**Texto proporcionado**
───

Se excluyó la región del Pacífico y todo el Sur Occidente, pues allí residen jerarcas críticos y abundan situaciones explosivas de injusticia, como en Buenaventura, Chocó, los asentamientos del Atrato, Tumaco, parte de la Amazonía y zonas devastadas por megaproyectos mineros. Las obras apostólicas visitadas debían tener la marca inconfundible del asistencialismo: hogares para menores en prevención de abusos y de drogadicción o para ex habitantes de calle.
Las víctimas debían ser prevalentemente víctimas de las guerrillas, si acaso alguna de paramilitares “independientes”, pero de ninguna manera víctimas de agentes directos del Estado, de la fuerza pública, mutilados del ESMAD, torturados en cuarteles militares, desaparecidos luego de su detención, falsos positivos, familias de líderes o militantes de movimientos sociales masacrados, sindicalistas y activistas sociales amenazados, presos políticos o prisioneros de guerra. Era importante ocultar y silenciar a este 85% de las víctimas.

───

**Bloque de datos**
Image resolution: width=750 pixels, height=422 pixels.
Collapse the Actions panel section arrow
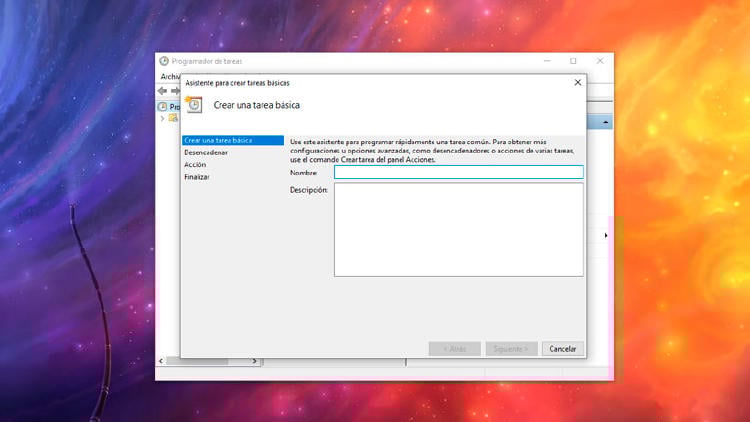pos(606,122)
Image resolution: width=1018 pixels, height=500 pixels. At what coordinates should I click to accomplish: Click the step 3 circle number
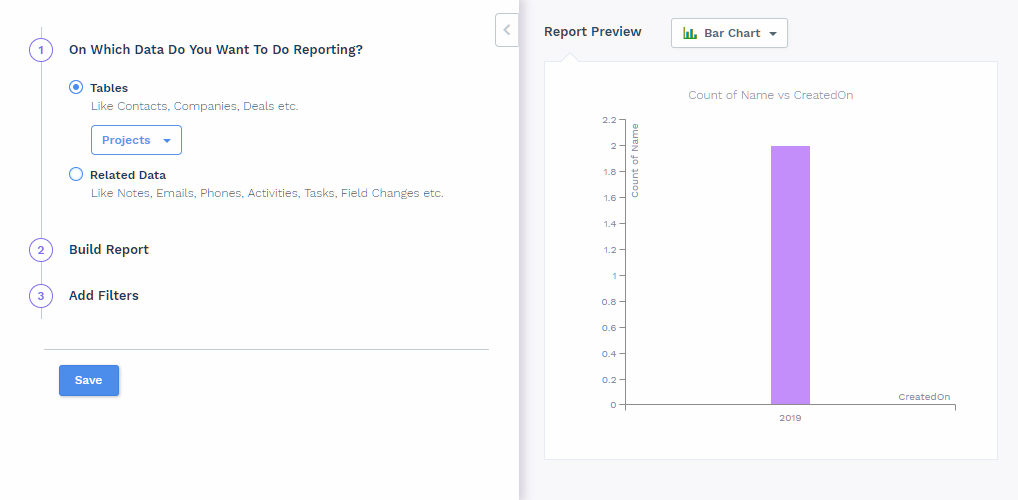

───

**Objetivo del ejercicio**
Reproduzca el fragmento del texto proporcionado que va desde "Las víctimas debían" hasta "de las víctimas.", incluidas ambas partes. Las líneas constituyen un material aparte, independiente del texto proporcionado.

**Respuesta del ejercicio**
Las víctimas debían ser prevalentemente víctimas de las guerrillas, si acaso alguna de paramilitares “independientes”, pero de ninguna manera víctimas de agentes directos del Estado, de la fuerza pública, mutilados del ESMAD, torturados en cuarteles militares, desaparecidos luego de su detención, falsos positivos, familias de líderes o militantes de movimientos sociales masacrados, sindicalistas y activistas sociales amenazados, presos políticos o prisioneros de guerra. Era importante ocultar y silenciar a este 85% de las víctimas.